The radio transceiver of the invention is intended to be used for the reception and transmission of radio signals in two frequency bands, and it comprises a first signal input for the reception of radio signals in the first frequency band, and a second signal input for the reception of radio signals in the second frequency band. The invention is characterized in that it comprises
a first mixer connected to the first signal input for mixing the radio signals of the first frequency band onto a predetermined first intermediate frequency;
a second mixer for mixing said first intermediate frequency onto a predetermined second intermediate frequency; and
a third mixer connected to the second signal input for mixing the radio signals of the second frequency band onto a predetermined frequency which is substantially the same as said second intermediate frequency.

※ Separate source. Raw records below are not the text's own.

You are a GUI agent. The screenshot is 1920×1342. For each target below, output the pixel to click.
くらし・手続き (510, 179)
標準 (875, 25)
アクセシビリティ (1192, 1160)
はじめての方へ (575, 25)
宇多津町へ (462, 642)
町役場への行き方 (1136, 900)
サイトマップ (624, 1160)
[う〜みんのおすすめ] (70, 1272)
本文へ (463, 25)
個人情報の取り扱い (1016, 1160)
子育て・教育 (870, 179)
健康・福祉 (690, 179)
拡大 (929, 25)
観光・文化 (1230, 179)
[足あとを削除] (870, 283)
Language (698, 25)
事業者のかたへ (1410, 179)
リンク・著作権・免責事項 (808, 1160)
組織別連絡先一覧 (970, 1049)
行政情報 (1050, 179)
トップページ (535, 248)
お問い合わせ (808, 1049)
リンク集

In a radio transceiver apparatus of the present invention, there is provided one UHF frequency synthesizer for generating the first mixing frequency, the frequency of the synthesizer being adjustable in a known way within a certain tuning range. The limiting values for the tuning range are selected so that, by adjusting the first mixing frequency, the receiver may be tuned in a known way to all frequencies in use in a first radio system. A block carrying out a certain simple operation, such as the division or multiplying of the frequency, may be connected in series with the UHF frequency synthesizer. The operation is selected so that, for tuning the receiver to frequencies used in a second radio system, when the oscillation produced by the UHF frequency synthesizer is led through said block, the series connection of the UHF frequency synthesizer and the block is capable of generating all the frequencies required by the second radio system without having to adjust the frequency of the UHF frequency synthesizer significantly outside said tuning range.

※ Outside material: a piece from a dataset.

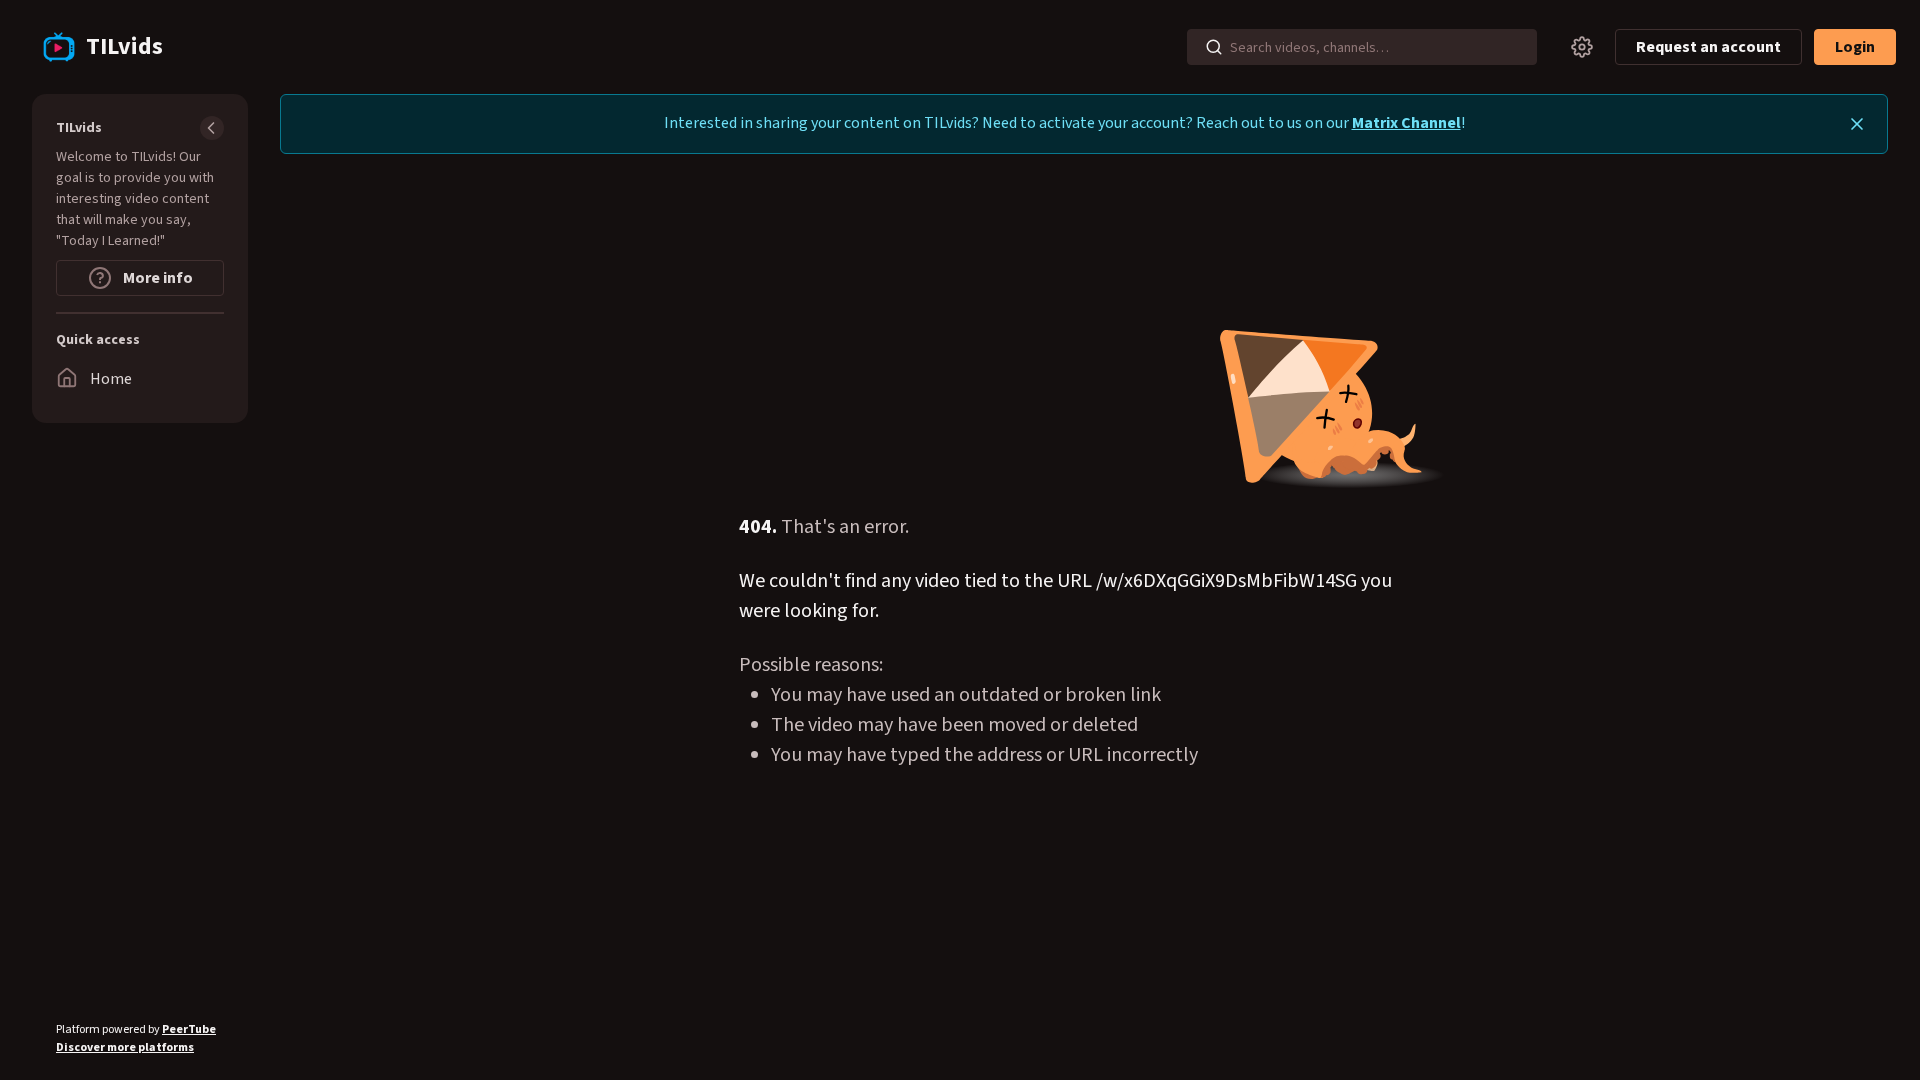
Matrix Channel (1406, 123)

The received signal according to the radio system of higher frequency is still mixed a second time onto a certain lower frequency before the signal paths of the different systems are combined. When the radio transceiver is receiving a signal according to the radio system of higher frequency, it carries out three downconversions between reception and demodulation. A signal according to the radio system of lower frequency is only mixed down twice between reception and demodulation. The signal frequency of the radio system of higher frequency is after the second downconversion the same as the signal frequency of the radio system of lower frequency after the first downconversion.